Subjective
Begin your SOAP note by documenting the information you collect directly from your patient; avoid injecting your own assessments and interpretations. Include the following:
1. The patient’s chief complaint. This is what brought the patient to the hospital or clinic, in their own words.
2. The history of the patient’s present illness, as reported by the patient. To standardize your reporting across notes, include information using the acronym OPQRST:
- The onset of the patient’s symptoms.
- Any palliating or provoking factors.
- The quality of the patient’s symptoms.
- The region of the body affected and (if the symptom is pain) if there is any radiation.
- The severity of the patient’s symptoms and whether or not there are any other associated symptoms.
- The time course of the patient’s symptoms.
3. Pertinent medical history, including the patient’s:
- Past medical and surgical history.
- Family history.
- Social history.
4. A current list of the patient’s medications, including the doses and frequency of administration.
Objective
The objective section of your SOAP note should, unsurprisingly, comprise objective information you collect from the patient encounter.
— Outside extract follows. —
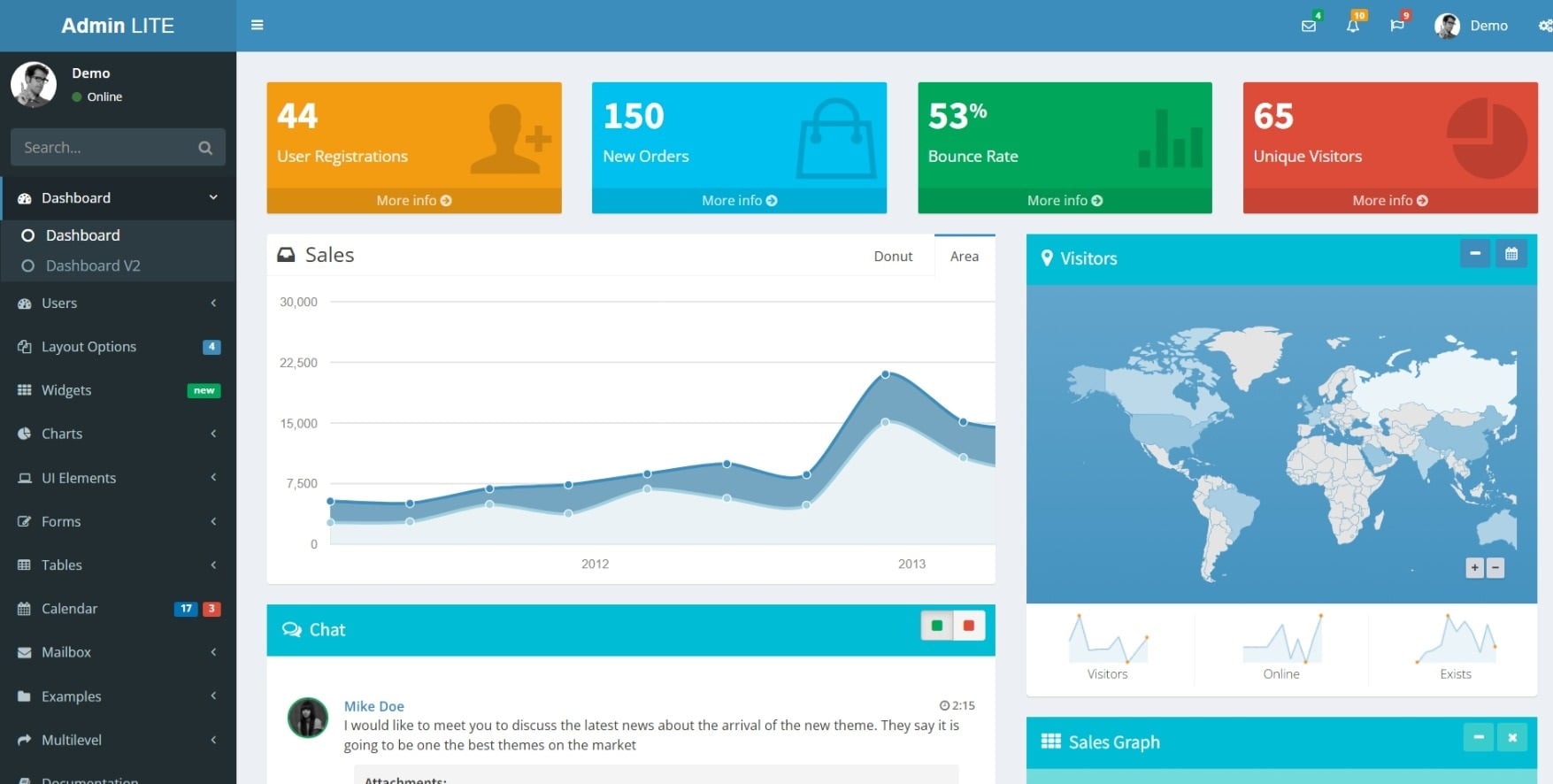Open the calendar icon in Visitors panel
The width and height of the screenshot is (1553, 784).
tap(1511, 254)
1. Start with the patient’s vital signs. Be sure to record the patient’s temperature, heart rate, blood pressure, respiratory rate and oxygen saturation.
2. Transition to your physical exam. Begin with a general impression of the patient, followed by the results of your head, ears, eyes, nose and throat; respiratory; cardiac; abdominal; extremity; and neurological exams. Additionally, include the results of any other relevant exams you’ve performed.
3. Report the results of any other diagnostics that have been performed, such as:
- Laboratory tests, including basic metabolic panels, complete blood counts and liver function tests.
- Imaging, including X-rays, computed tomography scans and ultrasounds.
- Any other relevant diagnostic information, including electrocardiograms.
Assessment
After you’ve completed the subjective and objective sections of your note, report your assessment.
1. Craft a one- to two-sentence summary that includes the patient’s age, relevant medical history, major diagnosis and clinical stability. For example: “Ms. K is an 85-year-old woman with a past medical history of multiple urinary tract infections who presented to the emergency room with dysuria, fatigue and a fever secondary to a new urinary tract infection. She is now clinically stable and has transitioned from intravenous to oral antibiotics.” If the patient has multiple major diagnoses, these should all be mentioned in your summary statement.
2. If your patient is experiencing any new symptoms, be sure to include a differential diagnosis as well. Aim to include at least two or three possible diagnoses.
Plan
Complete your SOAP note with your plan.
1. Create a list of all of the patient’s medical problems. Your problem list should be ordered by acuity.
2. Propose a plan to manage each problem you’ve identified. For example, if you’re in the midst of treating a bacterial infection, indicate that you plan to continue antibiotics.
3. If you’re taking care of an inpatient, be sure also to note their deep vein thrombosis prophylaxis, code status and disposition.
As with any skill, practice makes perfect. Try to view SOAP notes as learning opportunities, and with enough effort and time, you’ll become proficient in drafting these vital medical communications.